We tried to go camping this weekend but were thwarted twice. Both Katie and I had a 3-day weekend with the 4th of July on a Monday this year so it was a great opportunity to get out and camp. Trying to take advantage of the 3-day weekend, we booked a small yurt outside of Georgetown to do some glamping. We haven't done too much hiking in the I-70 corridor, so we thought this would be a good home base to get out and explore the area. This would have been our first time going glamping, but due to too many guests prior to our arrival lighting illegal campfires, the fire marshal shut down their Airbnb operation a week before our stay.

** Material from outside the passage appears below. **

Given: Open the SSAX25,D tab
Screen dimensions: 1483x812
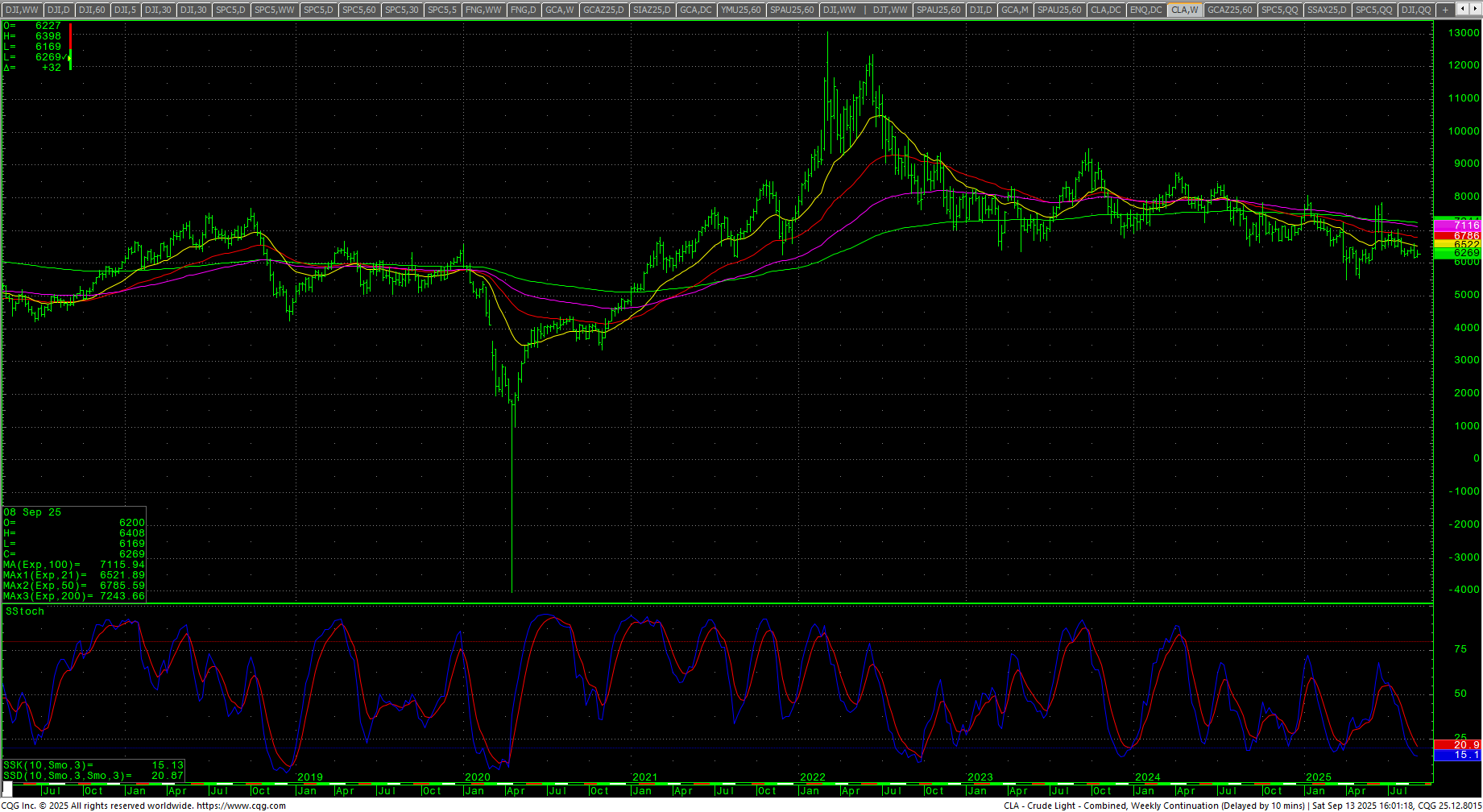Looking at the screenshot, I should point(1327,10).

We got a refund for the Airbnb and started planning where we would go camp instead. We really wanted to camp in that same area, but since we live in Fort Collins, it would take us longer to get to that area than people coming from Denver, and we didn't want to risk getting to that area and having no place to camp, particularly since it was a holiday weekend. So we planned on going the opposite direction and looked in Routt National Park on the Wyoming side. This was still a 3-hour drive but isn't very close to any major cities. We made our plans and started getting excited when Thor (one of our 3 cats) started getting sick...

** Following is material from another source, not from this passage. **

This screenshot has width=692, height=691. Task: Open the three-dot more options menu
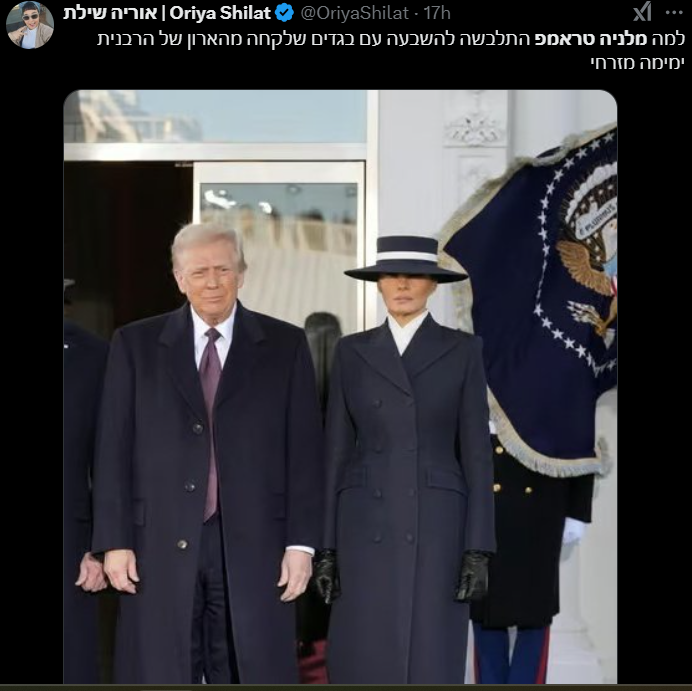point(674,13)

Thor finally started feeling better on Saturday morning, but because of everything going on with him, we decided to just stay in town so we could keep an eye out to make sure his recovery continued. He finally started acting like a normal cat again by Monday, but his condition wasn't worth risking being out of cell reception camping all weekend and the pet sitter needing to contact us.

With our camping plans canceled, again, we knew we still needed to get out of the house to hike at least once. Monday was looking to be the best day for hiking from a weather perspective, so we waited all weekend before getting out into nature to enjoy the last bit of our 3 day weekend. We picked Montgomery Pass because we wanted to get away from other people to try and stay in the camping spirit. We drove 2 hours up to Cameron's Pass and started our hike from the Zimmerman Lake Parking lot. The hike started out a little strange. Everything was wet and damp. Colorado hiking, no matter where you are, is usually pretty dry, but this area of the mountains get a lot of afternoon thunderstorms and a lot of snowmelt. Now that it's July, things in the foothills are starting to die and turn brown, but on the Montgomery Pass trail, everything was so green. So green that it felt like we were hiking on the East Coast again with all the moisture.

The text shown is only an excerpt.